Grantee Corner  |  Texarkana Arkansas School District

A student wearing goggles uses a magnifying glass to look at the contents of a test tube
Kilpatrick Elementary Magnet School student studies rock formation in a test tube

Four students stand around a dodecahedron painted with butterflies
Kilpatrick Elementary Magnet School students study monarch butterfly migration

A student sits at a desk with a book while talking to a teacher
North Heights Magnet Junior High School student engages in learning with a teacher

A female students plays with magnets while sitting at a desk
Kilpatrick Elementary Magnet School student uses magnets to learn about energy

Two students use a tube to siphon water into a plastic cup
Kilpatrick Elementary Magnet School students use the siphon method to draw water for use to power a water wheel

A female student holds up a woven piece of artwork
Kilpatrick Elementary Magnet School student shows artwork after learning to weave patterns

Gwen Adams, TASD Project Director

Centrally located between Little Rock, Hot Springs, Shreveport, and Dallas, Texarkana is on the border between Texas and Arkansas. The two cities share a name: Texarkana, Texas, and Texarkana, Arkansas. Because of the states’ different tax structures, families tend to live on the Arkansas side to enjoy the lower property taxes while sending their children to the more affluent schools on the Texas side. Local employers draw their workers from a population of nearly 130,000 people within a 30-mile radius of Texarkana.

The Magnet Schools Assistance Program (MSAP) grant funds the Leadership & Entrepreneurship through the Arts and Design (LEAD) project, and it serves six of the nine Texarkana Arkansas School District (TASD) campuses. LEAD has a science, technology, engineering, and mathematics (STEM) through the arts focus and provides traditionally underrepresented groups (i.e., minorities and women) with opportunities to study STEM at advanced levels. All students at the magnet schools have access to advanced curricula and have the opportunity to participate in STEM activities.

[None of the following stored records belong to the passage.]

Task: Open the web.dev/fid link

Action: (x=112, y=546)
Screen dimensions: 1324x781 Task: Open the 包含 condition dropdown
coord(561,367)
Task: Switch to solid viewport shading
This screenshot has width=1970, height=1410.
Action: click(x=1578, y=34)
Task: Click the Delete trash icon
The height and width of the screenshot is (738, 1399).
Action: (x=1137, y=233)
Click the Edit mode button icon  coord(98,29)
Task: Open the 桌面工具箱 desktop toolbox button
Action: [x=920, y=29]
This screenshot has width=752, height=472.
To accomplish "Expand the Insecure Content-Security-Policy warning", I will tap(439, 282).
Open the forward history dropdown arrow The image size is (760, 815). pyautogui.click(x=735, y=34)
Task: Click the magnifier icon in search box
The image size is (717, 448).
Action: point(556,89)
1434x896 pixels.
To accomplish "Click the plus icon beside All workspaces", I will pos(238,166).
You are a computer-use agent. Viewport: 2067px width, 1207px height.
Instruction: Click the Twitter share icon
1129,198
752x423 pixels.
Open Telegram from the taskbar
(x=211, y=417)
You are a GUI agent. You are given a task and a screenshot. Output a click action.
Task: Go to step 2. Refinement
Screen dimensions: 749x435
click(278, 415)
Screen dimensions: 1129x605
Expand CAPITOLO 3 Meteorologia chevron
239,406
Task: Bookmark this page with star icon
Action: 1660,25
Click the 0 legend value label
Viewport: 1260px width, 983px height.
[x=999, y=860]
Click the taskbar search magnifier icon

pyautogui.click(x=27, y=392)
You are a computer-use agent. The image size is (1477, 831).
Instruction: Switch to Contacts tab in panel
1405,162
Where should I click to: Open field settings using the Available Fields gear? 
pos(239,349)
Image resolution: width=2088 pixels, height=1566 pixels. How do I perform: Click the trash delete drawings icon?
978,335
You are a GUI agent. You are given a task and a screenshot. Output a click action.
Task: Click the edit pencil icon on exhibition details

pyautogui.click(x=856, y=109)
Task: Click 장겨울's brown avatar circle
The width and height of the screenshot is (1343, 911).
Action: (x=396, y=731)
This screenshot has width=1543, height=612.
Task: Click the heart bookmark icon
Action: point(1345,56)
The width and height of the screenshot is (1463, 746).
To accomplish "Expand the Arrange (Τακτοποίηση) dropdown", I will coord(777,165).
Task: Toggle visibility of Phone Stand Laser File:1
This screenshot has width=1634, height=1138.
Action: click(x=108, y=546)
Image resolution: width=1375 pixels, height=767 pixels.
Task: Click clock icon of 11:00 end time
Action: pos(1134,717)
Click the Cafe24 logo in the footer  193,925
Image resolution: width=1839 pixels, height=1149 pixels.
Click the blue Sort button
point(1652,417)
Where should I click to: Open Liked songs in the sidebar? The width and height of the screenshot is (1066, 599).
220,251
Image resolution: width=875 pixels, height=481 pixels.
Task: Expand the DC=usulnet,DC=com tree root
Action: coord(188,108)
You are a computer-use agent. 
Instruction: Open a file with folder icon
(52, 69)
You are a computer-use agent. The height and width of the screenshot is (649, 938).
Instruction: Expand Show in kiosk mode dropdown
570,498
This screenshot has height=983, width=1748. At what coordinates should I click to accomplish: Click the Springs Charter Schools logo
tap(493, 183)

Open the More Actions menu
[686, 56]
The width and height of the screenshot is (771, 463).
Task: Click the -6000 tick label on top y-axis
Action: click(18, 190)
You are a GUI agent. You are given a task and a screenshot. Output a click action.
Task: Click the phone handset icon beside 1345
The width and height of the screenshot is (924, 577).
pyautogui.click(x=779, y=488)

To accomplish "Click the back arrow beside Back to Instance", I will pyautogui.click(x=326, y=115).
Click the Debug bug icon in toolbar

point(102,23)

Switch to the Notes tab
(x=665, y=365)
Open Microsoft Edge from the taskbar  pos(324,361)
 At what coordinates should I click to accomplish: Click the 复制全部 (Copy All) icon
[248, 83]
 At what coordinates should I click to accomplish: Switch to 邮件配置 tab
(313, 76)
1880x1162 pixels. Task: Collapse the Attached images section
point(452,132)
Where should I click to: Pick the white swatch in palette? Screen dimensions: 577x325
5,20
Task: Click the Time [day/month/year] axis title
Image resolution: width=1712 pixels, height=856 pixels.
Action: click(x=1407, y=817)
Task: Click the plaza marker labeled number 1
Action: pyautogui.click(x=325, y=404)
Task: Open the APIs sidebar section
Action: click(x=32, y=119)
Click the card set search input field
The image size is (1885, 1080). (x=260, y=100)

The magnet program benefits teachers by providing professional development in the areas of STEM, the arts, and financial literacy and on practices that have been proven effective with diverse student populations.

Trice Elementary Magnet School and Union Elementary Magnet School have similar STEM through the arts programs. Each brings STEM and the arts together into a coherent academic program that excites students. Studying DaVinci’s drawings of a human-powered glider, students incorporate the math skills needed to calculate the ratio of measurements as they build small prototypes from DaVinci’s drawing, and then construct a life-size replica of the glider. This significantly revised magnet program engages students in academics as they apply math, science, and engineering concepts.

Kilpatrick Elementary Magnet School revised its science and math theme to Biomedical Engineering because of the strong presence of the medical professions in the Texarkana area. This revised theme connects the school to many area medical facilities and to personnel at the Red River Army Depot, who mentor students and faculty members.

Fairview Elementary Magnet School significantly revised its magnet focus to become an Aerospace and Pre-engineering Discovery School. The applied math and science aspects of engineering builds on  students’ excitement and interest around space and flight to create a highly-charged center of learning.

To be college and career ready, students need to be nurtured and supported as part of a community while also learning to collaborate and step out as young entrepreneurs. Faculty members at College Hill Magnet Middle School and North Heights Magnet Junior High School significantly revised their STEM themes by adding the arts. The literacy faculty members will remain with their students from grades 5-8 as they transition between the two schools. This dynamic innovation aims to ease students’ transition from elementary to high school and shows a deep commitment to student success. Each student is part of a community of learners with an adult advocate in all four grades These schools infuse creativity, innovation, and sound science math, engineering, and financial literacy into their design.

Gwen Adams, Assistant Superintendent for Elementary Education, serves as the MSAP Project Director. She holds a bachelor’s degree from Henderson State University and master’s degrees in Science Education and Secondary School Counseling from the University of Central Arkansas. She has worked with students from diverse backgrounds, including monolingual Spanish speakers, at both the elementary and secondary levels. Before being named to this position, Ms. Adams was the principal at North Heights Magnet Junior High School.